Simultaneous dual detection of total chlorine in oil matrices via quantum dot-based LSPR

Abstract

Chlorine compounds including inorganic chloride ions and organic chlorine species are major precursors in the formation of 3-monochloropropane-1,2-diol (3-MCPD) during edible oil refining, raising significant food-safety concerns. This study presents a dual-mode localized surface plasmon resonance (LSPR) sensor integrating silver nanotriangles (AgNT) with succinyl-functionalized nitrogen-doped carbon quantum dots (succinyl-NCQD) for simultaneous detection of inorganic and organic chlorine in oil matrices. Hydrothermally synthesized NCQDs were modified with succinic anhydride to introduce amide (–CONH–) and carboxyl (–COOH) groups while retaining a fraction of reactive amines, as confirmed through FTIR, PL, and AFM analysis.

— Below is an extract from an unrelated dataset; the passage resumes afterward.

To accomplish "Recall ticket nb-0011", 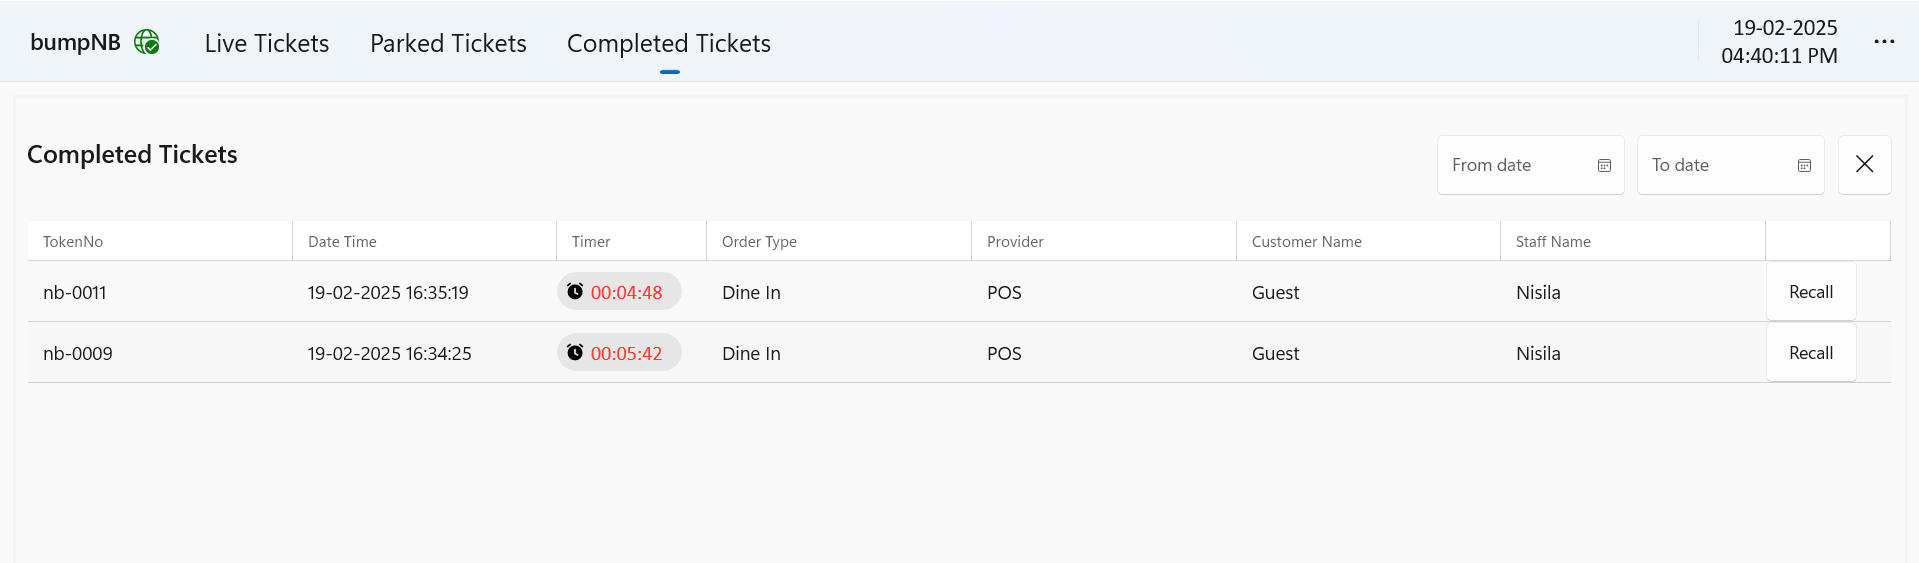I will tap(1810, 292).
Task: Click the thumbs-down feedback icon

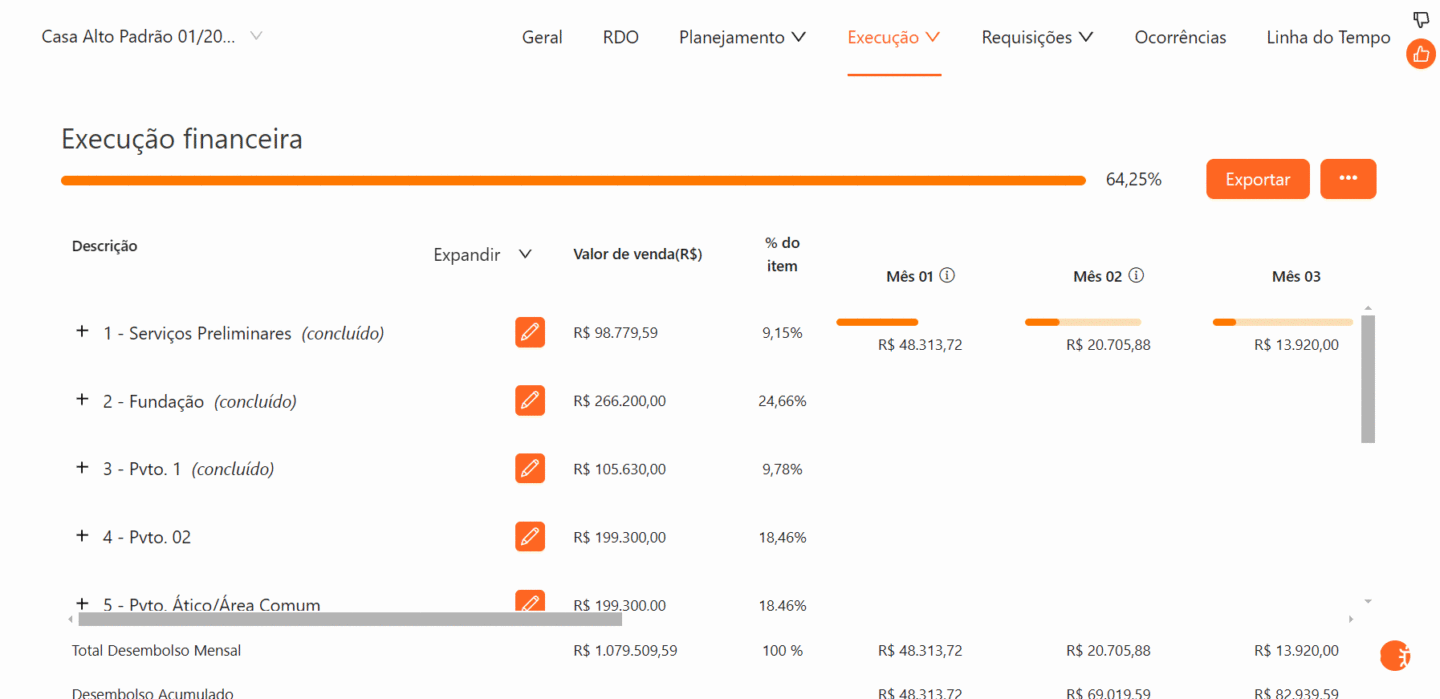Action: click(x=1421, y=19)
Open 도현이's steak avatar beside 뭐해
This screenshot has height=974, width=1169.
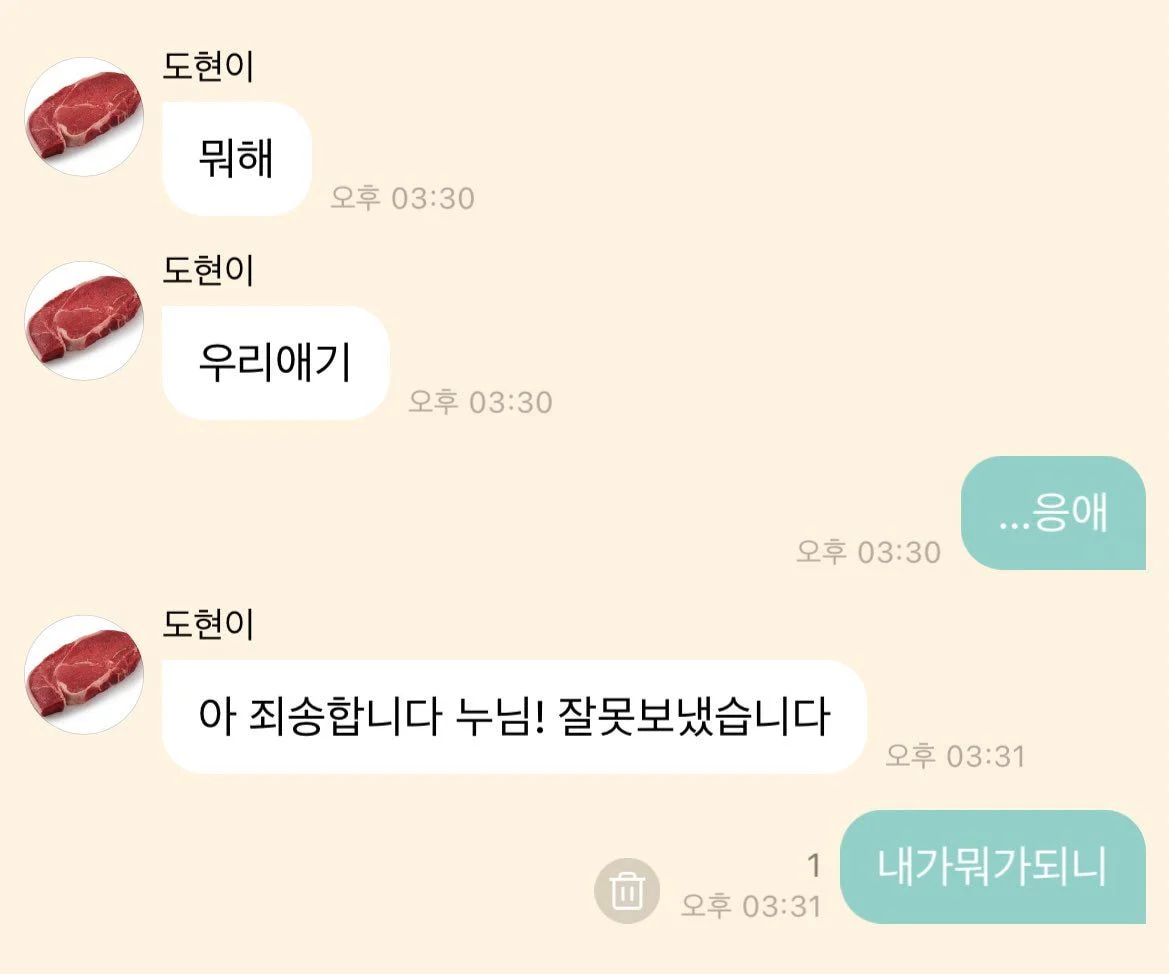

Mechanistic evaluation shows that inorganic chloride ions interact via electrostatic pairing with protonated amines (–NH₃⁺), whereas organic chlorine represented by 1-chloro-2,4-dinitrobenzene (DNCB) is recognized through hydrogen bonding with succinyl groups and π–π stacking with NCQD sp² domains, followed by nucleophilic aromatic substitution (SNAr) forming a stabilized Meisenheimer intermediate. The AgNT–succinyl-NCQD sensor exhibited a sensitivity of 1.69 nm ppm⁻¹ for organic chlorine (0.5–5 ppm), with LOD = 0.56 ppm, LOQ = 1.85 ppm, and R² = 0.9068, while inorganic chloride was detected with 0.81 nm ppm⁻¹ sensitivity (0–10 ppm) and LOD = 2.08 ppm. Repeatability analysis showed good consistency (RSD = 4.97%) and selectivity evaluation yielded a selectivity factor of 3.3, indicating that the sensor's response to organic chlorine was more than three times higher than the strongest signal produced by any non-target interferent. Validation in edible oil samples confirmed clear and stable LSPR red-shift responses with minimal matrix interference. Compared to GC–MS and total chlorine analyzers (TCA) which require laborious sample preparation and cannot differentiate chlorine classes, this LSPR platform provides a rapid, label-free, and cost-effective approach for identifying both inorganic chloride and organic chlorine precursors. These advantages position the AgNT–succinyl-NCQD sensor as a promising early-warning tool for real-time monitoring and mitigation of 3-MCPD formation risks in the edible oil industry.